_Tasks and exercises_
- A) Answer these questions from the post about God's mercy:
(i) What words make up the Jesus Prayer?
(ii) What has the writer been exploring for the past few posts?
(iii) What prominent reality has emerged from the writer's exploration?
- B) Write the next part of the post about God's mercy, picking up after its last sentence.
--- Begin Article ---
A Look At The Astounding Way God Sees Himself

How Do You See God?

I encourage people to pray the Jesus Prayer: “Lord Jesus Christ, Son of God, have mercy on me, a sinner.” I have found this simple prayer to be key to communing with God whether in solitude or in daily activities. One huge benefit of constantly praying this prayer is a growing understanding and experience of the mercy of God. In asking for it, God provides His mercy.

My spiritual journey includes a movement towards knowing God’s mercy and away from perceiving God as an angry, vengeful, wrathful God. The journey includes a growing experience of a loving relationship with a merciful God vs. thinking I am at enmity with God – we are at odds with one another – and therefore I must act in ways that lessen His disgust with me.

So, for the past few posts, I’ve been exploring God’s mercy as it relates to our lives. New discoveries about mercy are happening. Most Christians have heard of God’s mercy but have spent little time exploring it or seeking to experience it more fully.

One prominent reality has emerged from my small exploration: God is mercy and is therefore merciful in all He does.
--- End Article ---
--- Begin Information provided ---
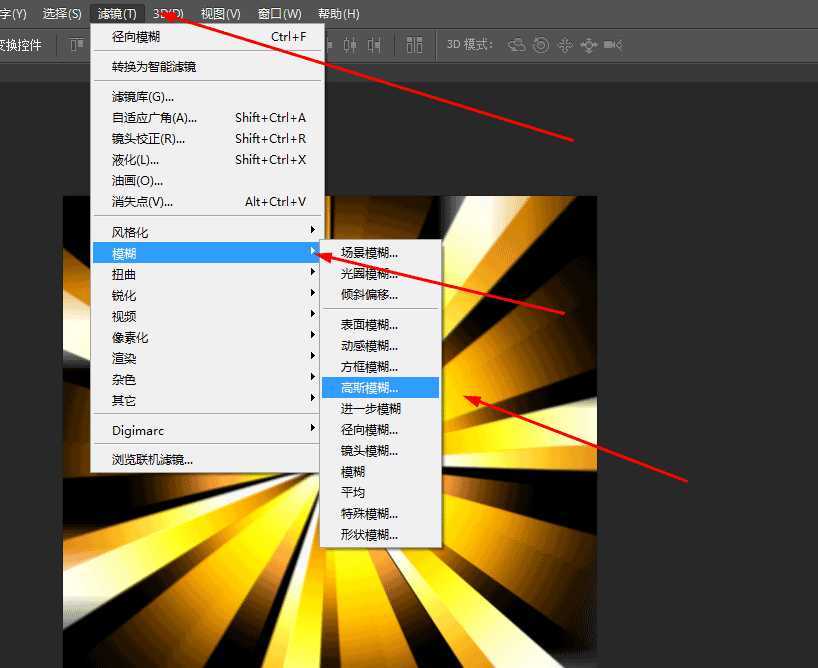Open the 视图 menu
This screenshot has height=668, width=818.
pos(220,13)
--- End Information provided ---
--- Begin Information provided ---
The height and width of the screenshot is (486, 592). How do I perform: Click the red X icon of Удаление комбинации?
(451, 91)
--- End Information provided ---
_Responses to the exercise_
- A)
(i) "Lord Jesus Christ, Son of God, have mercy on me, a sinner."
(ii) God's mercy as it relates to our lives.
(iii) God is mercy and is therefore merciful in all He does.

- B)
There are a few places in scripture where God’s view of Himself are recorded. One of the most prominent is found in Exodus 34 where Yahweh Himself describes Himself using His own words:

 The LORD, the LORD, a God merciful and gracious, slow to anger, and abounding in steadfast love and faithfulness, keeping steadfast lo the thousandth generation, forgiving iniquity and transgression and sin, but who will by no means clear the guilty, visiting the iniquity of the fathers on the children and the children’s children, to the third and fourth generation. (Exodus 34.6-9)

What’s amazing is that God says this after the people of Israel have sinned by disobeying, making a golden calf, worshipping this idol, and acting in rebellion. Many suffer the consequences of their sin in death. Yet God is always merciful. 

We learn this from the very lips of God Himself

  • God is merciful/benevolent.
  • God is gracious.
  • God is slow to anger.
  • God is abounding/abundant/overflowing in steadfast love.
  • God’s steadfast love (hesed) never ends. It lasts to thousands of generations (a way of expressing endlessness); “keeping” means “to guard, maintain or protect out of a sense of responsibility.” God guards and maintains His steadfastness.
  • God forgives every kind of sin.
  • God will not “clear” (the guilty). The words “the guilty” are not in the original text; they don’t exist. Could anyone be inserted here? The context would imply that “the people of Israel” should be inserted. Then the word “clear” makes sense – God will by no means release Himself from who He is – mercy, forgiveness, steadfast love – no matter what people do. God is always merciful!
  • God visits the sins of every generation. “Visit” means to look after or to care for. This is not a negative word but a positive promise – God will take action to deal with the sin of His people resulting in something beneficial. He will forgive the sin of each succeeding generation. His mercy is available for all generations of people.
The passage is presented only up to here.